Family history can take you on the strangest of paths sometimes. Amongst some old brown torn paperwork I came across a letter which stood out to me which was signed Bransby Williams.
One of my most recent genealogy projects has taken me on a slightly different journey to this great British actor, a great comedian and monologist. Born in Bethnal Green Bransby William Pharez was born on the 14th August 1870 to William Meshech Pharez and Margaret Giles (nee Booth). According to the 1891 census he was living with mother and father and two siblings Frederick and Samuel. His father William was born in Africa and at the time of the census he was working as a printer pressman.
Bransby’s working life started out as a tea taster in Mincing Lane which he left to work for a wallpaper manufacturer. Whilst he worked there in the evenings he would perform and do impersonations in men’s clubs and music halls which he earnt a few shillings on the side. His real successful breakthrough was in 1896 when he made his first regular appearance at the London Music Hall in Shoreditch where he did many impersonations of other leading actors at the time such as Henry Irving. He soon gained fame at the Westend and became known for playing popular Dickens characters such as Scrooge and the Miser from Bleak House. He started to tour around different parts of England performing across different stages which included Liverpool, Birmingham, Oxford and Leicester.

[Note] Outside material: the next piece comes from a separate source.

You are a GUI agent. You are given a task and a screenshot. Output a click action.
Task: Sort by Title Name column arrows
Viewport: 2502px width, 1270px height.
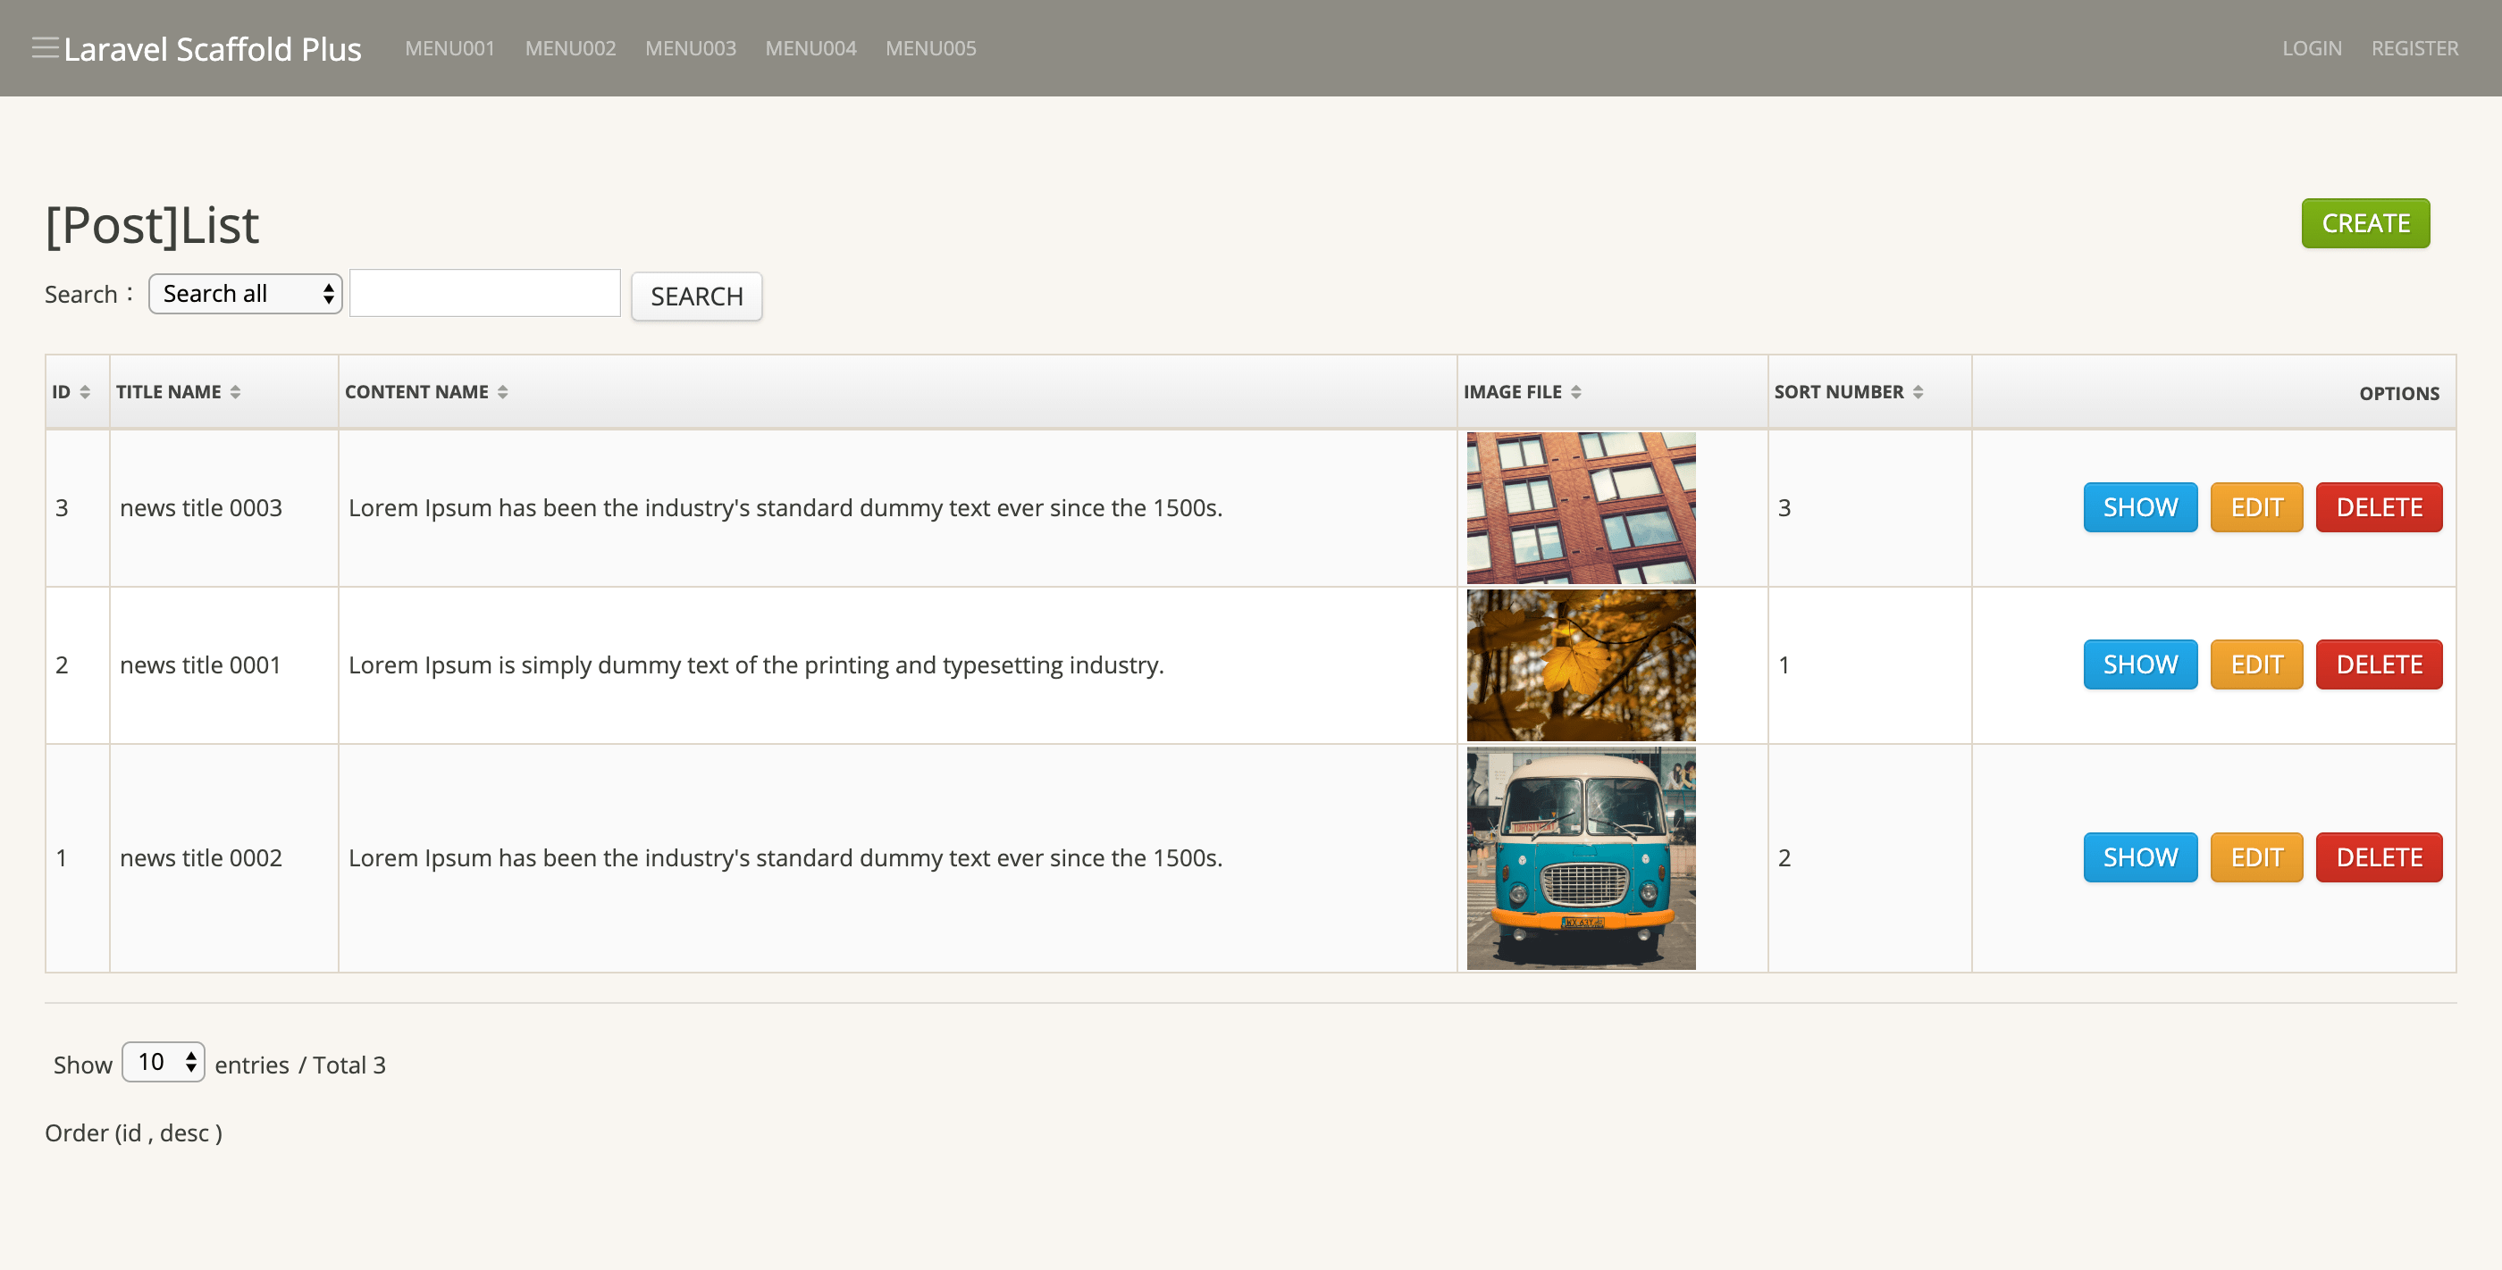tap(235, 391)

On the 20th February 1892 he married Emilie Margaret Dent at St John’s Hackney. According to the 1911 census (which is written by the head of the household) they had eight children in total but in 1911 only 5 were living which included his daughters Winnifred, Ida and Betty and their two sons William and Eric.
His eldest son Captain William George Bransby Williams, MC, RFC otherwise known as “Sonny” fought in the Great war for Royal Flying Corps 19th Sqdn which sadly he was killed in action and his body was never found.
Bransby continued acting and touring and later in his life he wrote an autobiography dedicated in memory of his son William.
Bransby’s success continued and he appeared at the Royal Command Performance on the 3rd December 1903 Sandringham House where he performed for King Edward VII.
In 1922 he was his own manager and toured and performed with his own company. His performances included roles in Hamlet, Oliver Twist, David Copperfield and many more. His acting career had taken him to different countries to perform such as America, Canada, Australia, New Zealand and South Africa. In later years he turned to radio, television and film which included the BBC radio show Desert Island Discs on 4 November 1957 where he reflects on his favourite pieces of music and memories.
Bransby Williams died aged 91 on the 3rd December 1961.
A letter amongst some other paper work took me on a journey of a man who had a successful acting career for his time and not only do you get a real glimpse of his life through different media sources, but the records themselves give you a small time frame. I have not included all the records I have used in this article but I wanted to share the life of a man that may have been someone your own ancestors enjoyed listening and watching. Imagine one of your ancestors may have just been a member of one of his audiences at a particular time just as the man who owned the letter addressed to him signed Bransby Williams.